Leg is marked with springer at full extension. Measurement taken so we can make sure there will be no clearance issues...


Bottom pivots have been drawn up and cut out ready for machining. That's for the next post when they are completed...

[Prof]

Bottom pivots for front legs...

Bottom pivots will run the same M16 shoulder screws as the rear legs. Could go back to M12, but will simplify rebushing if it is needed. Pivots are 24mm x 20mm cut out of 50x20 bar. One end will be machinedto 16mm to be a neat fit inside the legs...


Marked out. Scriber came from a swap meet and I use it for straight lines but prefer a sharpened spoke for curves...


50mm bar cut to length. Now needs to be spit in two (dotted line). To hold it in the bandsaw vice I tack weld it to the remaining piece of bar. Forgot a pic in the saw. Sorry...


Two pieces clamped in drill press. Strange you say? Aha! Vee haf tricks up de sleeve! Clamping them lengthways gives the best chance of keeping the drill hole perpendicular. Vices always have a little play in the moving jaw, that lifts slightly under pressure. Won't affect the hole doing it this way...

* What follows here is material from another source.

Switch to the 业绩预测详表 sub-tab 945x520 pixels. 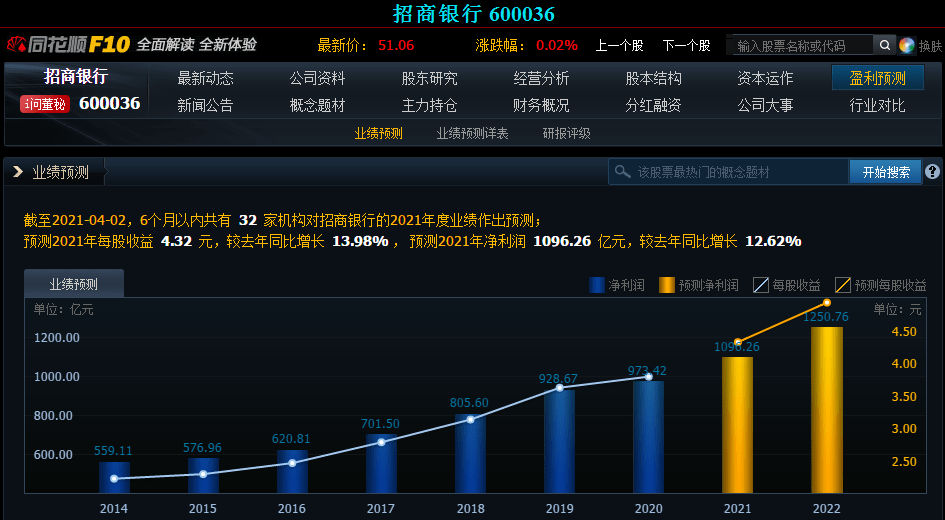(472, 133)
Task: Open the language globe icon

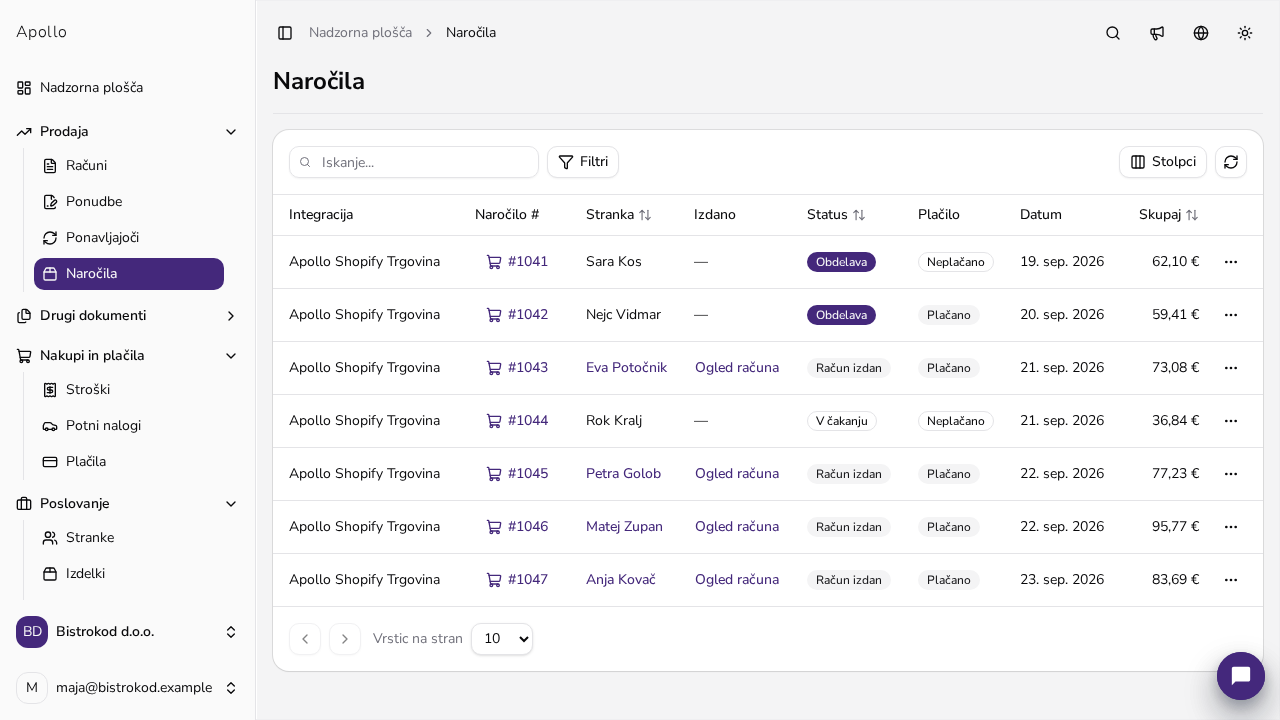Action: click(1201, 33)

Marked for machining the cylindrical section. The length of this is 1.5 times the diameter plus a bit. 1.5 x being standard engineering practice...


Four jaw chuck installed for this bit... and its a heavy bugger too!. The end of the piece has been marked and centre punched so I can get it centred in the chuck using a dead centre as my guide...


Both pieces machined. I have put a slight radius in the cut for strength. For welding, the rest will be chamfered on the linishing wheel...


Curves around the holes marked with an odd leg caliper... very handy swap meet purchase...


Chamfered ready for welding. Piece of tube was cut off one leg to get the correct diameter for the cylindrical section...


Legs now need a slight bend close to the bottom. This is not the best practice as the leg will want to flex at this point, but I think material is strong enough to withstand that. Reason for the bend is to keep the front legs parallel to the back legs at the rest position. I originally designed the rockers (and the front leg hole position) intending to have the rear leg pivots set back 20mm, but ended up doing them straight. Better alternative would be to make a new set of rockers with the hole back a bit, but time is of the essence at present, so I will see how this goes. Fingers crossed.

Here in bender being squared up...


Legs bent and reinstalled measuring the final length...


About to be cut with angle grinder. I use a pipe cutter to mark the cut so I can keep it square...


Cut and pivots installed. Need to make up some bushes out of wearlon. Legs will then be drilled for plug welding and tacked. I won't fully weld them until the springer has been test fitted with the weight of the bike...


Next job the top clamp (triple tree)Cardboard pattern made to get some measurements...


Have to stop for a while now as customers are waiting for their jobs to be done. Back soon however...

[Victor]

Incredible! Shaping out to be a truly unique fork with a lot of hidden tricks !!!